The Contemporary Jewish Museum (CJM) is sharing their exhibition, “Levi Strauss: A History of American Style” exhibition (at the museum through Aug. 9, 2020) with a virtual tour. In 1873, at the end of the California Gold Rush, Levi Strauss & Co., named for a Bavarian Jewish dry goods merchant in San Francisco, obtained a U.S. patent with tailor Jacob Davis on the process of putting metal rivets in men’s denim work pants to increase their durability. It was the birth of the blue jean. The CJM is providing a weekly schedule of online content and activities.

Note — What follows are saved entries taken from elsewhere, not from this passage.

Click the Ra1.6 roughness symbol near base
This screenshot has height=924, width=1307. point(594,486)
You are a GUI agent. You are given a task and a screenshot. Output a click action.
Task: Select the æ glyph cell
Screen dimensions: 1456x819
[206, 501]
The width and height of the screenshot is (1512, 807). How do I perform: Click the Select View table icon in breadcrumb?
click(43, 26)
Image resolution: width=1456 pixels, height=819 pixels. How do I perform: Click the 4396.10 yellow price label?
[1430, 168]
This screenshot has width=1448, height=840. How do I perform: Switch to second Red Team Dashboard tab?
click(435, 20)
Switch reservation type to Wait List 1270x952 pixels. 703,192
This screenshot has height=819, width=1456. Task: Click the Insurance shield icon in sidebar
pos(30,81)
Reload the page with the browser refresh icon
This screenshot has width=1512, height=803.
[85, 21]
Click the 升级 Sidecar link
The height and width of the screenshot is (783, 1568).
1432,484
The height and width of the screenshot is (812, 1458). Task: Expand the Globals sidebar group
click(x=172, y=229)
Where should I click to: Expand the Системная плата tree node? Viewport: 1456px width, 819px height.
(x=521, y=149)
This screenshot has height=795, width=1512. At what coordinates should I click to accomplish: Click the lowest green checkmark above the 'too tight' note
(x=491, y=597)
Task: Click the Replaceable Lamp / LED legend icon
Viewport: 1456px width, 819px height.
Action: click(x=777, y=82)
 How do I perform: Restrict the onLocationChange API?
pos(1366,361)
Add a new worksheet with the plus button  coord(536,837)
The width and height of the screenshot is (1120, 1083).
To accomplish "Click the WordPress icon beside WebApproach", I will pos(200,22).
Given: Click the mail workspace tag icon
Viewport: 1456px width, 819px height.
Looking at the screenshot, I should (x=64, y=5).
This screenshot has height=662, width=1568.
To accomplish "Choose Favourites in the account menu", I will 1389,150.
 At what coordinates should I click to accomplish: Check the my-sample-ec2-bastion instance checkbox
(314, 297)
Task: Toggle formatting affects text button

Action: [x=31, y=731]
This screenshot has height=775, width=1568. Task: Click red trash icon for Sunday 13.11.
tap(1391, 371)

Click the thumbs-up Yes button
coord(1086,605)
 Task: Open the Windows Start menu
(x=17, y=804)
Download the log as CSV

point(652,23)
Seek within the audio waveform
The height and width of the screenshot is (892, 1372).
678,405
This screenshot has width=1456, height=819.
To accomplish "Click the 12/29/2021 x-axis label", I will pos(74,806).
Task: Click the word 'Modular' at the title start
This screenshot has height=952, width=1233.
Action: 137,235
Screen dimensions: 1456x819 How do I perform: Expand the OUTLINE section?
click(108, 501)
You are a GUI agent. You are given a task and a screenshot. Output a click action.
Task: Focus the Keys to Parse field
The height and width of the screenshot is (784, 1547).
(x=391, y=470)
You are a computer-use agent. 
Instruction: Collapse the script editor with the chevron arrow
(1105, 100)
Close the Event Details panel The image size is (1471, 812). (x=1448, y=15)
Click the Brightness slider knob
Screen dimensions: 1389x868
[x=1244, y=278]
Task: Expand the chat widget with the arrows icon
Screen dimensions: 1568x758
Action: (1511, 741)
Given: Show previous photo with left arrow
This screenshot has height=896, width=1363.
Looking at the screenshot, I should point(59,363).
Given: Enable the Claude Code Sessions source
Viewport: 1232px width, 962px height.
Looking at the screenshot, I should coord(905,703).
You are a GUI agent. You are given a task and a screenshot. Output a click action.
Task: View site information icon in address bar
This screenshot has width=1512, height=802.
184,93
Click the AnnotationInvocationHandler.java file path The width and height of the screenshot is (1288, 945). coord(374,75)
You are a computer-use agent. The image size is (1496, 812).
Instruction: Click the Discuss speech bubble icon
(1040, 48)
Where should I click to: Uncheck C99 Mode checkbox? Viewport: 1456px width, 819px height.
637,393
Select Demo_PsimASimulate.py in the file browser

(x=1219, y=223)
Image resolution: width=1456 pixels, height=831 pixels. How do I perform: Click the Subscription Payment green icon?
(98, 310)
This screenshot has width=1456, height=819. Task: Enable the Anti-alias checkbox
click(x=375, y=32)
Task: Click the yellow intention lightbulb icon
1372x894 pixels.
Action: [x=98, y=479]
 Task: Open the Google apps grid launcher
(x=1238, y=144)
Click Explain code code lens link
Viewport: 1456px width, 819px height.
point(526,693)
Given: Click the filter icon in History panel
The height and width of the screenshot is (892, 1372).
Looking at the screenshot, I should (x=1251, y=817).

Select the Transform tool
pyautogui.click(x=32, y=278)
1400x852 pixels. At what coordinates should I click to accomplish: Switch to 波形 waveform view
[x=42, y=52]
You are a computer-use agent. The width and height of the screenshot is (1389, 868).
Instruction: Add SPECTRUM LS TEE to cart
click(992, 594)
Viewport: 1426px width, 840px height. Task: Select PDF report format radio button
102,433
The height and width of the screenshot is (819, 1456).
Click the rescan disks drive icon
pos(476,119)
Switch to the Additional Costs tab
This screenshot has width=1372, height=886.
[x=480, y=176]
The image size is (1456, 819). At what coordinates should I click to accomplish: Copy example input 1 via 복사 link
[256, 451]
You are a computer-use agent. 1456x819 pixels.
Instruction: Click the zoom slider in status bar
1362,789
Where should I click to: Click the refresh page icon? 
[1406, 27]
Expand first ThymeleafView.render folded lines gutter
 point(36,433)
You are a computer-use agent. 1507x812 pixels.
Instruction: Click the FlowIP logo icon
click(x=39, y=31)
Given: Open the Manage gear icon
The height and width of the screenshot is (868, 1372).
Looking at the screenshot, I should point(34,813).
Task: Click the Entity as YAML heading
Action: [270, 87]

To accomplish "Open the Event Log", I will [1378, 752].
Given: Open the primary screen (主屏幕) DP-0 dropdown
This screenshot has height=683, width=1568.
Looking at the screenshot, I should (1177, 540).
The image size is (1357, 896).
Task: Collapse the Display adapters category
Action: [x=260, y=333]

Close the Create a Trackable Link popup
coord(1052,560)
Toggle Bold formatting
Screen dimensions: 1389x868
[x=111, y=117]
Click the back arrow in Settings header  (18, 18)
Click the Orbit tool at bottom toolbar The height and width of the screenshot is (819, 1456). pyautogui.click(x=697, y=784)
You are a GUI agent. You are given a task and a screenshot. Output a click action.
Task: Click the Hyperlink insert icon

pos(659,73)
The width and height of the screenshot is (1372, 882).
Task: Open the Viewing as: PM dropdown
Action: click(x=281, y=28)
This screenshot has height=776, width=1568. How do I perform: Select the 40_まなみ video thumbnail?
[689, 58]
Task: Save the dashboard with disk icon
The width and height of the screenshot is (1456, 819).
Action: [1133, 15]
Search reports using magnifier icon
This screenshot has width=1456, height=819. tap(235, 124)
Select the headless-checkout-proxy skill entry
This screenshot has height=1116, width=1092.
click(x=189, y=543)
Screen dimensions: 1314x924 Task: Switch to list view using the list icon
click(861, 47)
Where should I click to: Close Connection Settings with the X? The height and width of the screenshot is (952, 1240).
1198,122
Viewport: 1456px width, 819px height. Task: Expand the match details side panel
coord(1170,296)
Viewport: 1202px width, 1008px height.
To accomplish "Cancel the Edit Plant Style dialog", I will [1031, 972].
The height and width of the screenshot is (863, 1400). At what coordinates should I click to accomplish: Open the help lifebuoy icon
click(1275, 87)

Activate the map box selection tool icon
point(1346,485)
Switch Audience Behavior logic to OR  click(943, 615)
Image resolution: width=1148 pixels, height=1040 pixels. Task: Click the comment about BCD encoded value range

American Conservatory Theater

American Conservatory Theater (A.C.T.) will stream video-recorded performances of Branden Jacobs-Jenkins’s “Gloria” and Lydia R. Diamond’s “Toni Stone.” A finalist for the Pulitzer Prize in 2016, “Gloria” is a scalpel-sharp dark comedy that explores how we cope with trauma and the tales we tell each other to escape. In the dog-eat-dog office of a New York magazine, twentysomethings Ani, Dean, and Kendra compete for a book deal to kick-start their careers. But after tragedy strikes, which one of them will write the story?

Alonzo King LINES Ballet

The famed Alonzo King Lines Ballet is offering weekly live online classes for teens and adults. From Ballet to hip hop and contemporary to belly dance, LINES Dance Center offers an exciting selection of styles, faculty and levels for all movers. Dancers must register online at https://linesballet.org/dance-center/classes/.

Alonzo King LINES Ballet will be mounting a “virtual” Spring Season, featuring “GRACE,” Alonzo King’s work which premiered at Grace Cathedral in February 2020.

Fine Arts Museums of San Francisco

The Fine Arts Museums of San Francisco – the de Young and the Legion of Honor – offer exclusive content at their YouTube channel and Blog for a behind the scenes look at our exhibitions and collections. Visitors are also welcome to browse the entire collection featuring American, African, European, Oceanic art and more, available at art.famsf.org.

A new blogpost gives visitors a sneak peek at the must-see show “Frida Kahlo: Appearances Can Be Deceiving” (at the de Young through July 26, 2020). In it, guest curator Circe Henestrosa shares the story of the rediscovery of Kahlo’s personal items at the Blue House in Mexico City in 2003.